(EXTRACTED RECORDS begins)
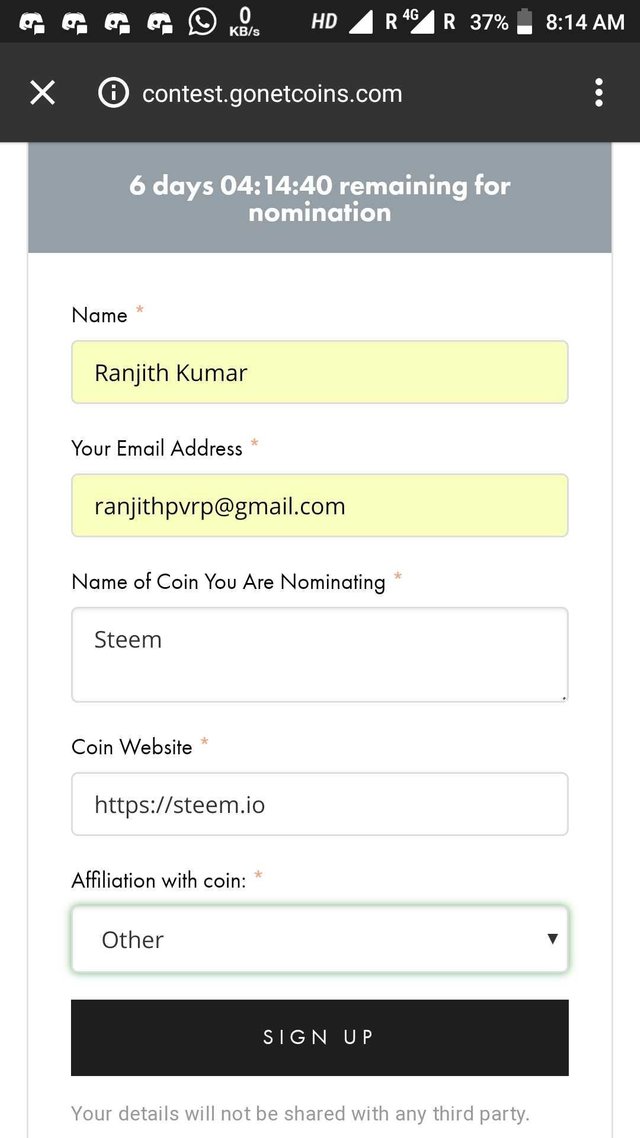
Task: Click the contest.gonetcoins.com address text
Action: [x=272, y=94]
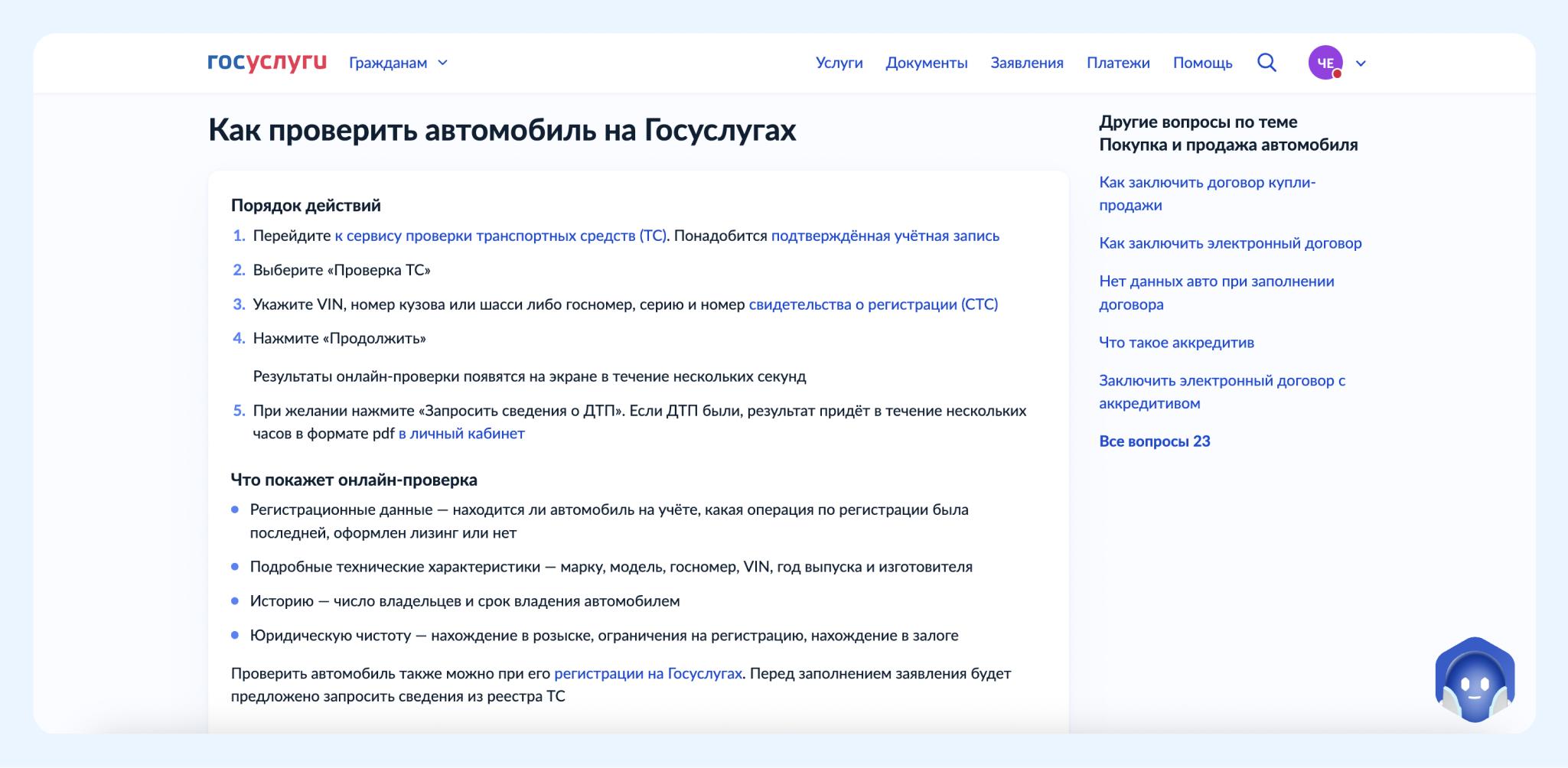Go to Документы in navigation
This screenshot has height=768, width=1568.
[x=926, y=63]
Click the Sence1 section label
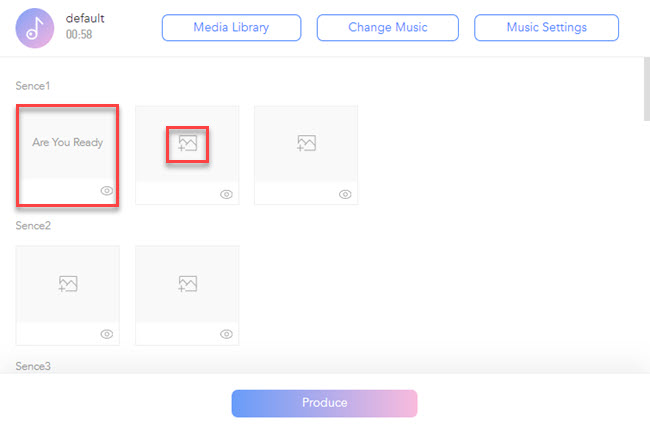Screen dimensions: 650x430 click(x=33, y=86)
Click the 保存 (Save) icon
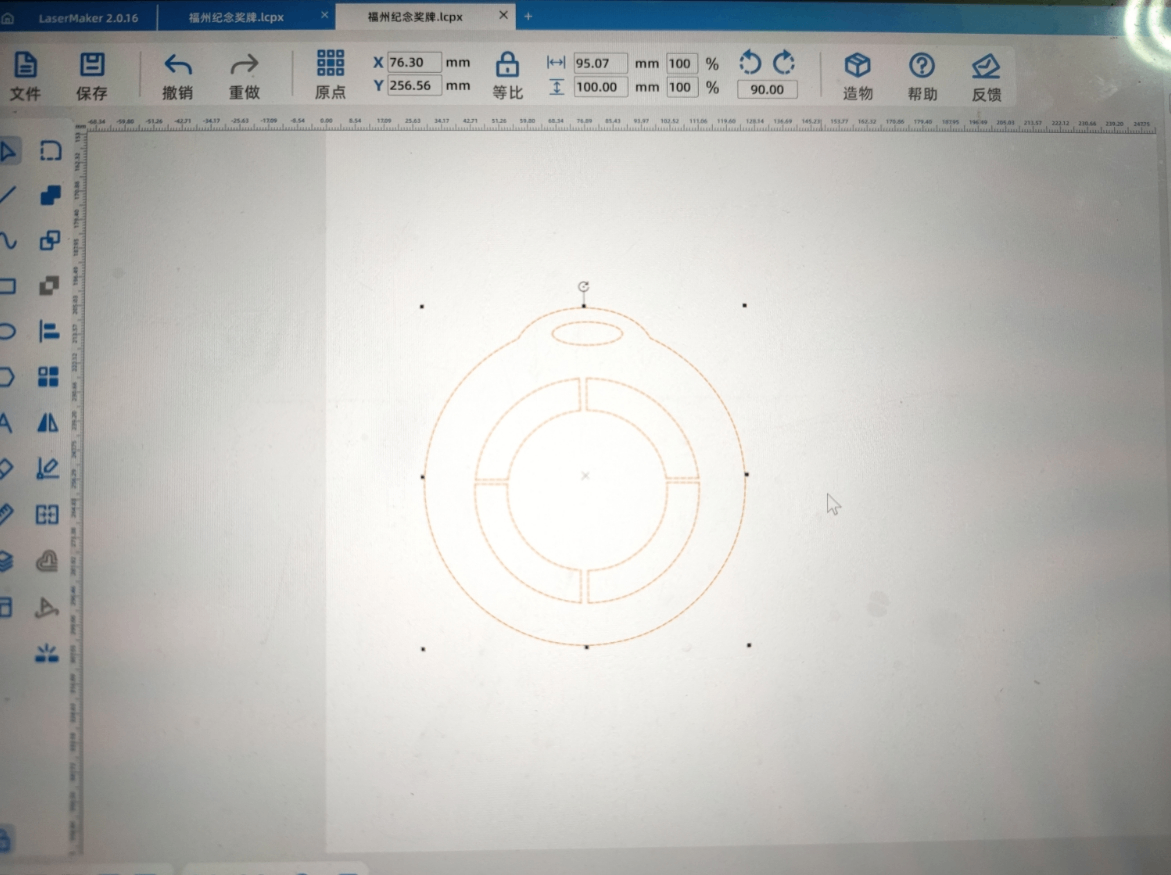This screenshot has width=1171, height=875. click(x=92, y=66)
(EXTRACTED RECORDS ends)
WORK ITEM:
Beginning with the line that contains "Click the Sence1 section label", reproduce every line through the end of the records above exactly, leaving pictures out.

EXERCISE ANSWER:
Click the Sence1 section label
Screen dimensions: 650x430 click(x=33, y=86)
Click the 保存 (Save) icon
This screenshot has width=1171, height=875. click(x=92, y=66)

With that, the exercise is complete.